Firecrackers apparently get better with age
As Americans celebrated their country's heritage last weekend with pops, bangs and booms, I joined in by spending the afternoon of the Fourth of July in rural Wyandotte County. At a friends' parents' house near Bonner Springs, such revelry is yet to be outlawed, although a firecracker ban in Lawrence hasn't seemed to make much of a difference, judging by an unknown incendiary device I found aflame in the middle of my street Sunday night.
Although this small gathering was mostly adults, I noticed something about the two children there, both of whom appeared to be about preschool age. It seems the firecrackers were more popular with the 25 to 30 age demographic than with the kids, who were wholly unimpressed. While the adults sent Jumping Jacks and Saturn Missiles into the oblivion, the children mostly just covered their ears and complained.
My 26-year-old friend Scott joked the Fourth of July usually meant sitting in front of a water-filled bucket, chucking in waterproof firecrackers. After what seemed like an eternity of watery kabooms, only then was he ready to open box two of three. At that point, I began to believe him.
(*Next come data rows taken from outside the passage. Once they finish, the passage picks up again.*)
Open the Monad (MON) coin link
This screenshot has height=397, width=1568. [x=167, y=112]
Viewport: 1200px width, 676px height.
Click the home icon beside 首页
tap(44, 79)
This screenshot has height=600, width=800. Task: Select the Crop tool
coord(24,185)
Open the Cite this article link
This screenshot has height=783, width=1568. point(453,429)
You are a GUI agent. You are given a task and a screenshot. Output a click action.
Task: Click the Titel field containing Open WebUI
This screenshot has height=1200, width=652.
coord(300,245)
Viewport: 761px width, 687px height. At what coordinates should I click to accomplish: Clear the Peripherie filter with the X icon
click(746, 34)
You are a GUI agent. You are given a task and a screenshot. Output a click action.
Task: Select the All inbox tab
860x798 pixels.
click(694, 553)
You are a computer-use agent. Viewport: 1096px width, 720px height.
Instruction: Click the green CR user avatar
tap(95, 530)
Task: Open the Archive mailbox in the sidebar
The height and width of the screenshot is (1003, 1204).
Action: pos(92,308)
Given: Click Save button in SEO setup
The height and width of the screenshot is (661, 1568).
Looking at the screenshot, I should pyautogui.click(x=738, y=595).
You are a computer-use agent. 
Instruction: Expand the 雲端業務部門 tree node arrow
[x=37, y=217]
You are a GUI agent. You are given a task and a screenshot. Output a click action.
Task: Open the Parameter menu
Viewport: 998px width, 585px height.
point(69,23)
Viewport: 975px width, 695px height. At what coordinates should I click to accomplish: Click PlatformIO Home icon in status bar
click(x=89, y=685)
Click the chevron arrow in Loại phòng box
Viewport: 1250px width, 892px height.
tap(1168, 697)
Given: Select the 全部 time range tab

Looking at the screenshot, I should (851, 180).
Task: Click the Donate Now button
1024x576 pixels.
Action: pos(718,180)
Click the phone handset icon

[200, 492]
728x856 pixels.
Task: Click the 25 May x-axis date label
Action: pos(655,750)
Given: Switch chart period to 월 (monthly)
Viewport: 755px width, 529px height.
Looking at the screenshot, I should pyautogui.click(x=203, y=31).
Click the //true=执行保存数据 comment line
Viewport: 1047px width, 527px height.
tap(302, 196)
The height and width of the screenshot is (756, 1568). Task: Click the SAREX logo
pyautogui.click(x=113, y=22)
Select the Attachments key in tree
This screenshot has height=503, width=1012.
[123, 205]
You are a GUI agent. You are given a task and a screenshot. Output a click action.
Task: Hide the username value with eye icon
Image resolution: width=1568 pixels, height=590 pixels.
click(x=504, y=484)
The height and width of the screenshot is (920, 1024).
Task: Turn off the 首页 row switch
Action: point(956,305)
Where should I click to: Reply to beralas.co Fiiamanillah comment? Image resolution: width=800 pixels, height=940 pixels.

While the children swam in the pool, watched videos, and otherwise avoided our revelry, a small city of burned out firecrackers manifested on the plywood in the back yard. Not satisfied with simply setting off the firecrackers, my friends began using Black Cats to make sure not even the cardboard was left of the Hen Laying Eggs, army tanks and Friendship Pagodas that had spewed glowing fireballs. The back yard began to look like a war-torn Sarajevo.
I wondered if the appeal of fireworks to us "older" folks had more to do with reliving childhood memories than with the explosives themselves. But for me, fireworks were something I really didn't have experience with until I could drive to the tents myself and had my own money to spend on them. Firecrackers were one of those things my parents saw as dangerous and a waste of money and, on the whole, unnecessary. Kind of like amusement parks and pizza parlors with animatronic bears and Skee Ball.
As much as I hate to admit it, in some ways they were right. I'm sure Showbiz Pizza was overpriced, and I discovered I hate roller coasters. And it also turns out that jelly shoes do in fact give you blisters, although I'm sure having a pair would have made first grade so much better.
Firecrackers, however, are one thing I think my parents might have been wrong about. Sure, there are dangers, but I love them nonetheless -- magnesium strobes, smoke bombs -- the whole lot.
But when it comes to firecrackers being a waste of money, I saw what my parents meant firsthand Sunday afternoon as we watched a friend's $4 "American Party" fountain go up in a blaze of what could not really be described as glory.
That's why I've decided for July 4th in the future I'll leave the entertainment up to friends with well-lit punks and seemingly endless supplies of helicopter bees.